Another example is yield spreads on bonds. Bond traders look at historical yields, calculate the average, and then identify profitable trade situations where the spread is different from the average.
But "mean reversion" shouldn't just be put in an investor's toolbox as a substitute for deeper thinking. For example, another cousin of mean reversion is "doubling down." But fortunes have been lost by "doubling down." After all, if you liked a stock at $30/share, you've got to love it at $15/share. Talk to some of those who tried this during the dot-com bust of 2001!
In thinking about mean reversion, you should think through the underlying process. Essentially, we're back in high school studying concepts like stable functions, limits in Calculus, etc. Take a step further and we are on the fringe of Chaos Theory. These concepts teach us that some functions effectively blow up whereas others reach a limit. In the world of economics, some events bring forth actions that move us back towards equilibrium whereas others blow up. Further complicating the process is the possibility that the mean may change.
An example of a blowup is the 2008/early 2009 period in the U.S. stock market. At one point, there was a run on money market funds reminiscent of the bank runs on the 1930s that threatened to take the financial markets down, i.e ,to literally blow up the system. As expected, forces came into play to rein the process in - Bernanke and Paulson guaranteed money market funds.

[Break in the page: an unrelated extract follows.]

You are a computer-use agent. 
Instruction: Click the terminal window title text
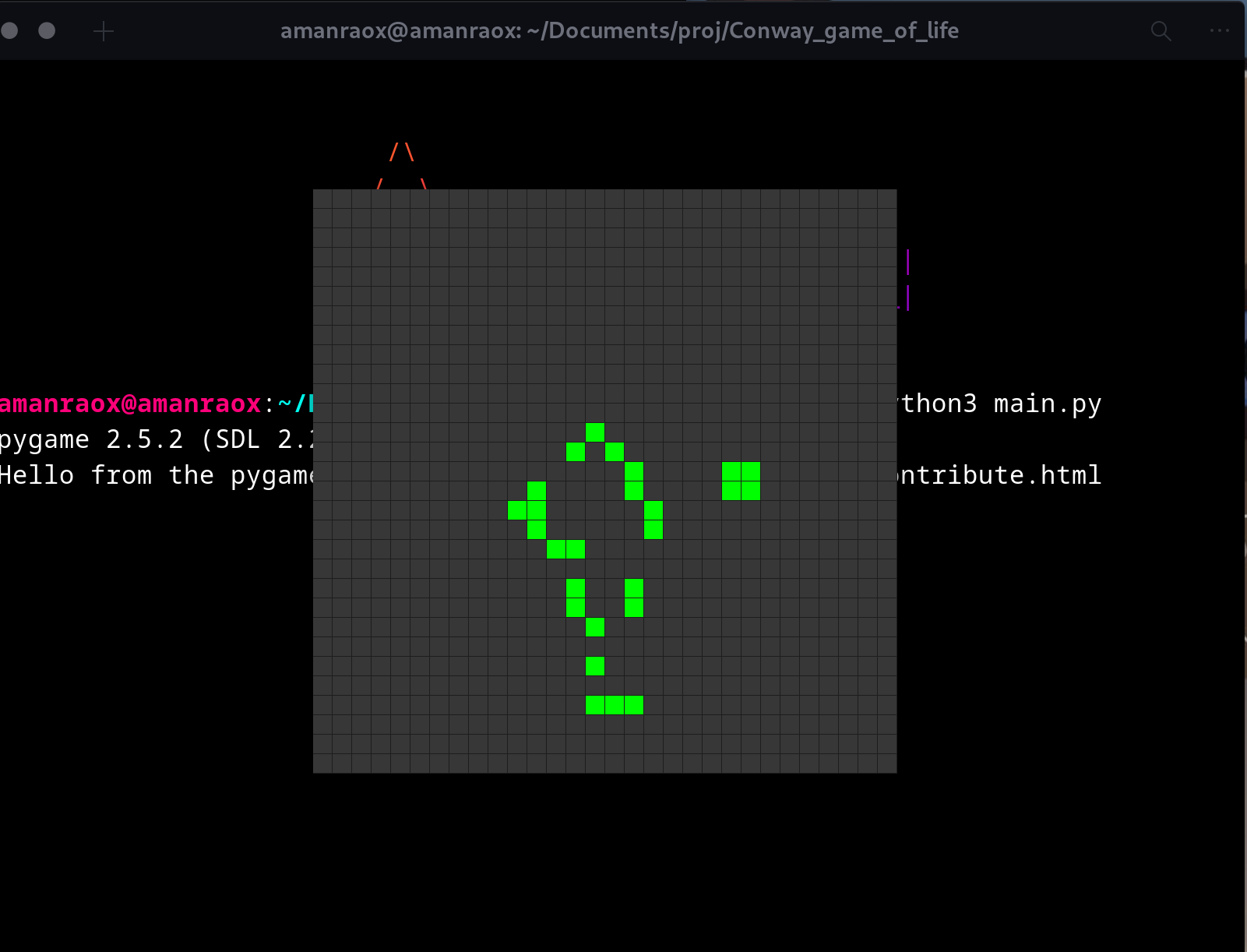[619, 31]
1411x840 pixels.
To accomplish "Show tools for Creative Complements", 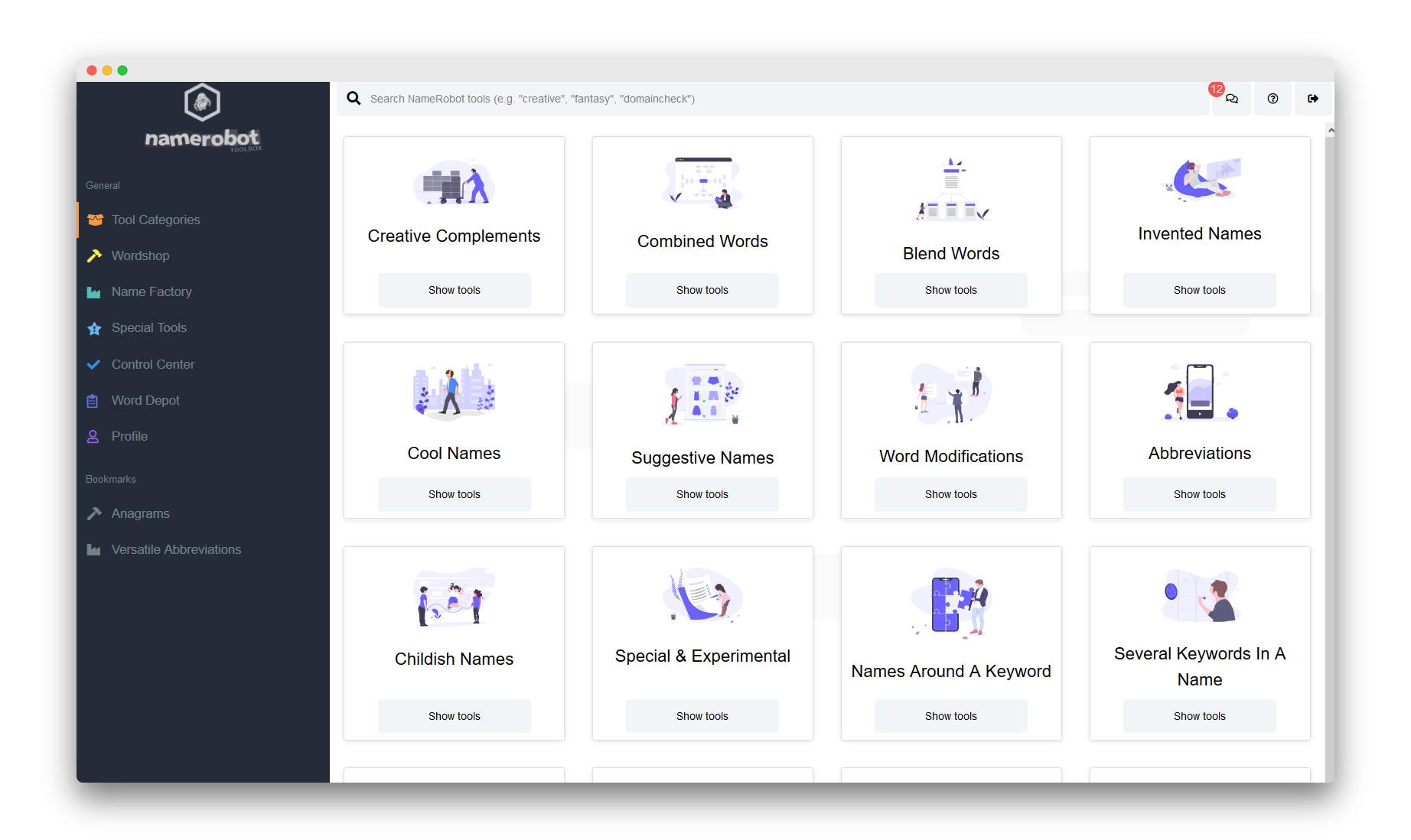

A better example is Japan of the 1990s which morphed from the fastest growing major economy in the world to what can best be described as a basket case. To this day, it hasn't pulled out of its malaise. Maybe the mean it has reverted to is permanent weak performance and the exceptional performance of the earlier period was an aberation. This, of course, is little help to investors who pounced on Japan's stock market seeing exceptional value after it moved sharply lower.
The bottom line is that thinking along the lines of mean reversion leads to conceptually coming up with an idea of where the world should be. In effect, it is a type of linear thinking in a world that mostly isn't linear. Although useful in many places in framing investment strategy, it has to be handled with care.
One final example worth contemplating along these lines is the so-called problem with asset correlation. By diversifing among widely varying asset types, negative correlations supposedly would lessen risk in a downfall. Worked great in a non-globalized capital markets setting. But, as money moved more easily around the world, the historical correlations fell apart. Think through the underlying process!